Cuando nos planteamos que el arte debe ser bonito como condición intrínseca a la hora de emitir un juicio sobre su valor, topamos con múltiples problemas. No es algo nuevo. El postmodernismo, con su deslegitimación de cualquier discurso sobre qué es el arte o cómo debe producirse, desarticuló al artista como tal arrojándole al angst de tener que hacerse cargo de la preguntas sobre el arte. La libertad le exige un compromiso, un entregarse y exponerse, el cual, sospecho, no supuso un problema para cualquiera que pintase en el Renacimiento. La conquista de la libertad total del pastiche, de la mención o de la novedad, dependen de qué el creador (malusando el término) deba plantearse los cómos y porqués del arte contemporáneo.
El discurso artístico, pese a considerarse así mismo que consiguió desterrar la vieja separación entre alto y bajo, culto y popular, siguió privilegiando la pintura a cualquier otra forma de expresión. El cine tardó su tiempo en ser considerado una noble arte, como otra cualquiera. No así con la música popular, escasamente rescatada por los estudios culturales (estos a su vez denostadas por tantas áreas).
La música popular siguió el camino de la emoción. Expresar el sentido rítmico de tal modo que ella pudiera ilustrar los momentos. (La obediencia al ritmo que decía Adorno, con toda la arrogancia del snob) La música está en la senda de lo bonito. Aunque no siempre, ni en todos los casos. Esta, en su versión más mainstream aspiró a ser el referente imaginístico del mundo. Gracias al cine y a la publicidad (la radiofórmula creo que murió, aunque la realidad está ahí para demostrar que no) nuestros momentos se comunican a través de música. Ciertas sensibilidades se afinan en unos determinados tonos; en eso coincidimos: compartimos ese asociar tal o cual expresión emotiva con una música determinada. Ayuda al ser gótico velar la tierra con el doble bombo, los violines desgarrados y las cavernosas voces guturales. Pese a ello, al ruido y la furia de la destrucción del metal, la senda de la emoción no se abandona.
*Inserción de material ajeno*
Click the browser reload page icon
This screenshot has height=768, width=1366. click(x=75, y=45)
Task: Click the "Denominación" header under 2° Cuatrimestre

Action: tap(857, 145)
A la vera del camino, como insinué, quedan algunos. En la cuneta de la historia de la música, si aceptásemos que ha habido un discurso de poder homogéneo que, en nuestro país, ha premiado a la canción ligera (bonita) en lugar de la distorsión postpunk (feo), en esa fosa común de la historia, decía, quedan algunos ilustres cadáveres. Caso fue el del precioso Niño Gusano. El surrealismo lírico y las peripecias emocionales de un grupo difícil de aprehender.



 
¡Cuánto postmodernismo!
Estoy tan cansado de ser como soy / todo lo que dije lo dijo alguien ya, dicen los muy díscolos, incapaces de cantarle al amor como un Sanz (Eh, tú con la oreja negra)
Pero, sucede que alguien puede, pretendidamente hacerlo mal. Los herederos del Niño Gusano lo llevaron a práctica con la absoluta perversión del crooner. Las Murder Ballads del incuestionable Nick Cave (bellas y oscuras) se transmutan sin agua que alivie el tragar la píldora, en las estridencias de Manos de Topo. Si la principal esencia que destacamos del crooner es la omnipresencia de una voz que nos transporte a los estados de ánimo del mismo, aquí encontramos la exageración, la hipérbole, del crooner llorón. Las reacciones ante esto no se hacen esperar: gritamos ¡ES FEO!




Dadles un minuto. Esto ya no tiene que ver con lo bonito o con lo feo. Para bien. Si el arte aún tuviera que ver con eso, toda expresión sería una postal de un amanecer. Apelar a cierta visceralidad, a veces, es un alivio. 
También los feos tenemos derecho a ser queridos.